Each line below containing the word "computer" needs to be shown.

(Items listed in a dataset)
_ _ _ _

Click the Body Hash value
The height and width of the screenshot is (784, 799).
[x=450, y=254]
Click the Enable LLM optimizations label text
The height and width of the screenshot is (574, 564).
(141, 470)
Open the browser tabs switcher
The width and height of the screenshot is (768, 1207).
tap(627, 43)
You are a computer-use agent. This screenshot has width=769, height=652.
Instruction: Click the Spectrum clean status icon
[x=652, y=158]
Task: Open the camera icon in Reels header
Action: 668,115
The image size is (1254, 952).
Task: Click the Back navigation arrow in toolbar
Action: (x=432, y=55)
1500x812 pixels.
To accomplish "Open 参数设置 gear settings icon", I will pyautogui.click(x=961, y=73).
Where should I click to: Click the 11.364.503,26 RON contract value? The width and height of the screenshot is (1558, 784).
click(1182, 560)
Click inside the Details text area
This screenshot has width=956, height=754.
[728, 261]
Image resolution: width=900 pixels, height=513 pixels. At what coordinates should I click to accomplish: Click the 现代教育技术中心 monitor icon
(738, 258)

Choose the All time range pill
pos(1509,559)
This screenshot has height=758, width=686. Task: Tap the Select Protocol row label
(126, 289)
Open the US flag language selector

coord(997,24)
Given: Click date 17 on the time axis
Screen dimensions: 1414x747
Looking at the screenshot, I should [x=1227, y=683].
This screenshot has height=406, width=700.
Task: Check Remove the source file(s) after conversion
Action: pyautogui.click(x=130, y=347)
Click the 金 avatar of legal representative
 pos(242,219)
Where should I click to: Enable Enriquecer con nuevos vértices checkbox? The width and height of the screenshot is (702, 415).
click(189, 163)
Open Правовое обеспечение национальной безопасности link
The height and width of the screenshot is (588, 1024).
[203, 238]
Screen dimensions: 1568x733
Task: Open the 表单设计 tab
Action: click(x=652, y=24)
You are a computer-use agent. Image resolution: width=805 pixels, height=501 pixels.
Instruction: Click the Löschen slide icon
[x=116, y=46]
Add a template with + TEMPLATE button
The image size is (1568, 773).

_ _ _ _

- [WRITTEN RESPONSE]:
You are a computer-use agent. This screenshot has width=769, height=652.
You are a computer-use agent. Image resolution: width=805 pixels, height=501 pixels.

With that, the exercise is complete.